Activity:
From the listing below, extract every line in which the word "Apple" appears.

Record set:

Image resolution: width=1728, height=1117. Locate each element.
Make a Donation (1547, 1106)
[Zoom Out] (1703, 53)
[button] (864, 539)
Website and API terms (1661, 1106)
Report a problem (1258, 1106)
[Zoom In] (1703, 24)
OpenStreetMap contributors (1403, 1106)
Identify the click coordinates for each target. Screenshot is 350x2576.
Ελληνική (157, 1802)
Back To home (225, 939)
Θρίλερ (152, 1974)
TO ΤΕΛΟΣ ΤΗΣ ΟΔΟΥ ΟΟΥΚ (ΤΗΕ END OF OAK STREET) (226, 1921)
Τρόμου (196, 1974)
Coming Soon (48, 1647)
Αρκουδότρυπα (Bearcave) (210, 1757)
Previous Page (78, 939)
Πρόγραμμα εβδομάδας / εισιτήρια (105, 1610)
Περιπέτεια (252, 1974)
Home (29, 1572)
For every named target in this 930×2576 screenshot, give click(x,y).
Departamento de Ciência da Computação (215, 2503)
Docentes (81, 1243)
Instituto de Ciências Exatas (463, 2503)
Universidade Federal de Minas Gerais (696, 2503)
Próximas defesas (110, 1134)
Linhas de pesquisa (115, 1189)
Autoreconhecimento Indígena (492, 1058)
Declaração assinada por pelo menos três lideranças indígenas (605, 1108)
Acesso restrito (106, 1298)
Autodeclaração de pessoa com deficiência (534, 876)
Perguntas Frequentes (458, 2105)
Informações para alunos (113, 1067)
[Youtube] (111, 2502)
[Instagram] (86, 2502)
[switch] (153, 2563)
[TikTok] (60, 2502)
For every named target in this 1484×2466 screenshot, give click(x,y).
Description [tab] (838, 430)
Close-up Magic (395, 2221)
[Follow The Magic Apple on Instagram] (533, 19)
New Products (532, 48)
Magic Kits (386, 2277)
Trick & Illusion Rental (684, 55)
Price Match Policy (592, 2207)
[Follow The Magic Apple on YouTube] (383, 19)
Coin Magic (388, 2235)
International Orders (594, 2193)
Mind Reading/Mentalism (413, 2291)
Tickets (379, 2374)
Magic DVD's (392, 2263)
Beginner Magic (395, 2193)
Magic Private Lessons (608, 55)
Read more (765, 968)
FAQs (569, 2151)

Exercise answer:
[Follow The Magic Apple on Instagram] (533, 19)
[Follow The Magic Apple on YouTube] (383, 19)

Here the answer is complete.